• Written request:
Arrange the lines of the listing from the one containing "Image resolution: width=520" through the end of the listing, both included, as a numbered list, skipping blank lines. Leave the pictures out.
────────────────────
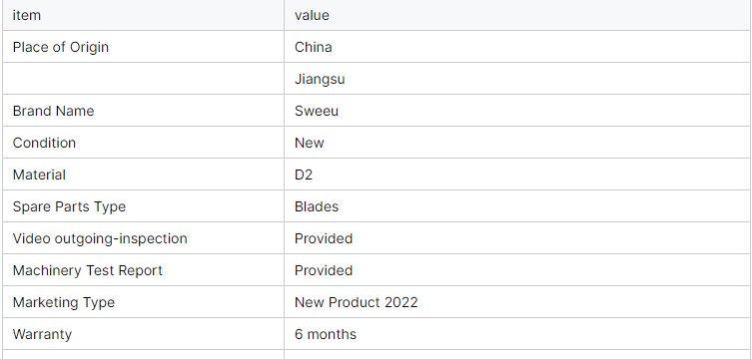Click the 'Spare Parts Type' label
Viewport: 752px width, 359px height.
tap(69, 206)
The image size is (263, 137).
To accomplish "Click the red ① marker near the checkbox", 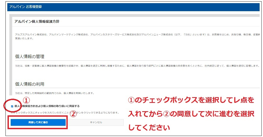I will 27,100.
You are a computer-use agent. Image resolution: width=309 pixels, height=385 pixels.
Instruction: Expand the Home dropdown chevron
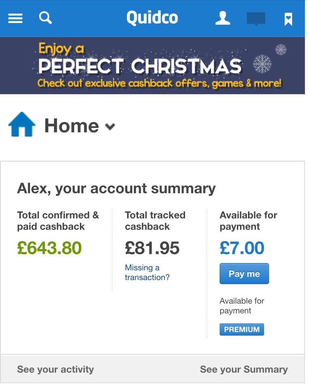[110, 127]
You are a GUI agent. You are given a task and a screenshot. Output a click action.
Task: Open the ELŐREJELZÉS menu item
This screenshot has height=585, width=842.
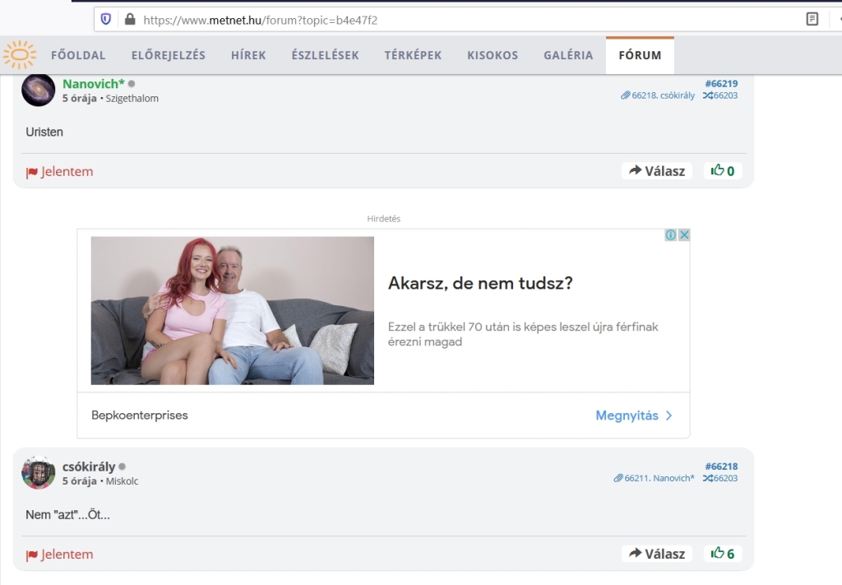click(169, 55)
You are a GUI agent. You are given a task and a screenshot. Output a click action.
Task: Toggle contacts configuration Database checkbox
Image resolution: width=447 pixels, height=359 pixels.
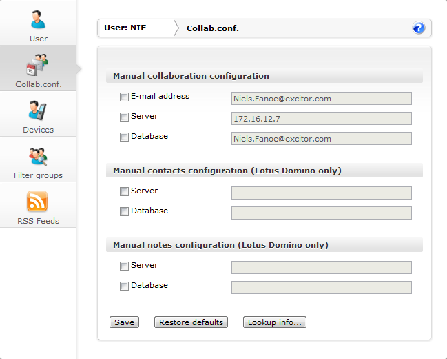click(124, 212)
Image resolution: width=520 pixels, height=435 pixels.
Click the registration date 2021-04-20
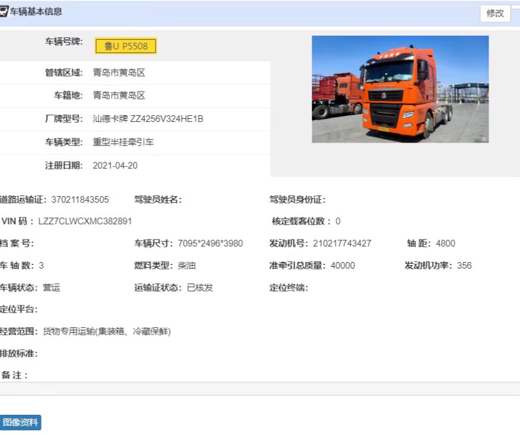[x=115, y=166]
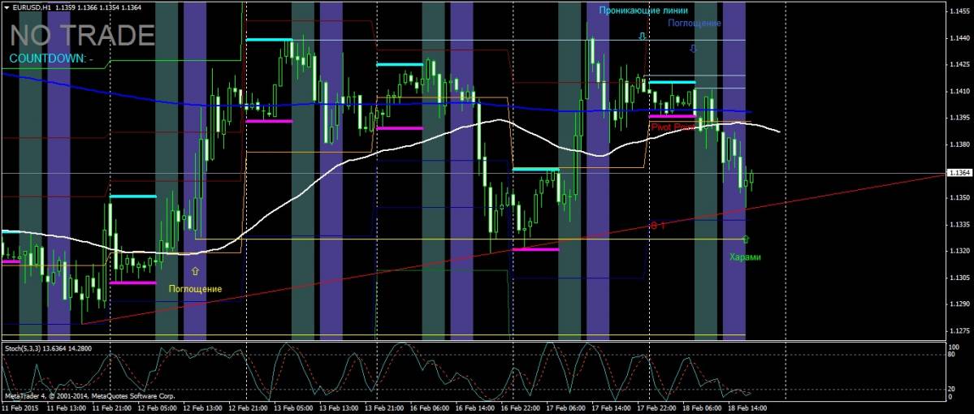Click the green up arrow above Харами
The width and height of the screenshot is (974, 414).
(x=746, y=239)
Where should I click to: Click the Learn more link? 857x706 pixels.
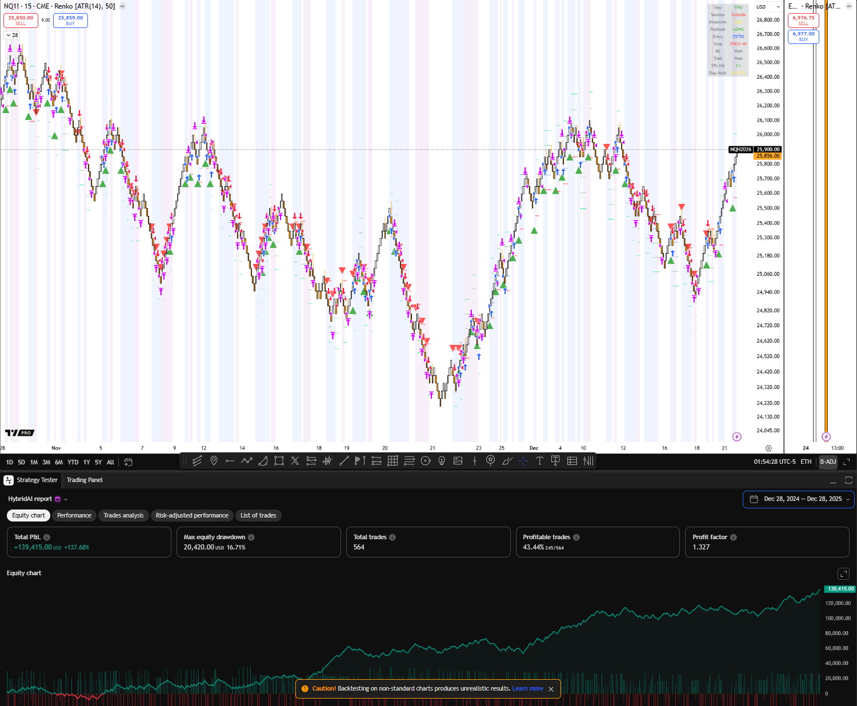[x=527, y=688]
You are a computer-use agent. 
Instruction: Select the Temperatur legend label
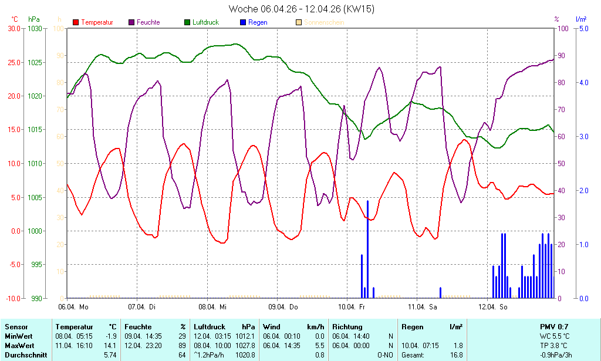pyautogui.click(x=97, y=22)
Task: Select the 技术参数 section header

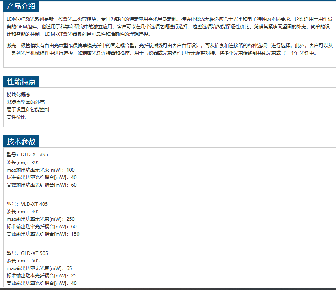Action: tap(21, 141)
────────────────────
• Full response:
1. Image resolution: width=520 pixels, height=435 pixels.
2. Click the registration date 2021-04-20
3. [x=115, y=166]
4. Click the green up arrow above Харами
5. The width and height of the screenshot is (974, 414).
6. (x=746, y=239)
7. Where should I click to: Click the Learn more link? 857x706 pixels.
8. [x=527, y=688]
9. You are a computer-use agent. 
10. Instruction: Select the Temperatur legend label
11. pyautogui.click(x=97, y=22)
12. Task: Select the 技术参数 section header
13. Action: tap(21, 141)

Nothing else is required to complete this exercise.